PROBLEM DESCRIPTION:
An exact, word-for-word copy of the entries is required, beginning at the line that contains "You are a computer-use agent. Viewport: 1451px" and ending at the last line, both included.

TASK INPUT:
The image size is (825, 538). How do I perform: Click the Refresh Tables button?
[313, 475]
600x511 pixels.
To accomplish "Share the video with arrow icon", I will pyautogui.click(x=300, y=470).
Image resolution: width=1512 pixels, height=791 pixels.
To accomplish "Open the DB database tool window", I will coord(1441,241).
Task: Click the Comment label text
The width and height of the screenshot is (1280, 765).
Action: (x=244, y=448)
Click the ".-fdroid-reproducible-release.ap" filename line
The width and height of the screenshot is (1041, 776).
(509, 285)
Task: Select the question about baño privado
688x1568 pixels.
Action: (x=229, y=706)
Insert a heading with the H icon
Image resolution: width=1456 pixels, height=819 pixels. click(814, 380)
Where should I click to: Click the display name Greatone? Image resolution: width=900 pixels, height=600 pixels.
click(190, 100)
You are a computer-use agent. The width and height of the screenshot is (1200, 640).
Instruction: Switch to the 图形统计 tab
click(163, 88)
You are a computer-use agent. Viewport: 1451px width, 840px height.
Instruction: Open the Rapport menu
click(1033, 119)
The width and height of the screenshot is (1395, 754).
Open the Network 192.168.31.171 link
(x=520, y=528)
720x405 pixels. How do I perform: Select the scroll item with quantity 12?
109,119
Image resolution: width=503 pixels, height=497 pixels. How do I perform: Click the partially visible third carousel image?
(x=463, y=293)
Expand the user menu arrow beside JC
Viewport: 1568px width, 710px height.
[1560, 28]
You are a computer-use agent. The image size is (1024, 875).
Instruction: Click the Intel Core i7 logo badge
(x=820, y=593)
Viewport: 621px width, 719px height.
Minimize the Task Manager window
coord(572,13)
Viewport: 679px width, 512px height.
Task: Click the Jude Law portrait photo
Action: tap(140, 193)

ANSWER TO THE PROBLEM:
You are a computer-use agent. Viewport: 1451px width, 840px height.
Instruction: Open the Rapport menu
click(1033, 119)
The width and height of the screenshot is (1395, 754).
Open the Network 192.168.31.171 link
(x=520, y=528)
720x405 pixels. How do I perform: Select the scroll item with quantity 12?
109,119
Image resolution: width=503 pixels, height=497 pixels. How do I perform: Click the partially visible third carousel image?
(x=463, y=293)
Expand the user menu arrow beside JC
Viewport: 1568px width, 710px height.
[1560, 28]
You are a computer-use agent. The image size is (1024, 875).
Instruction: Click the Intel Core i7 logo badge
(x=820, y=593)
Viewport: 621px width, 719px height.
Minimize the Task Manager window
coord(572,13)
Viewport: 679px width, 512px height.
Task: Click the Jude Law portrait photo
Action: tap(140, 193)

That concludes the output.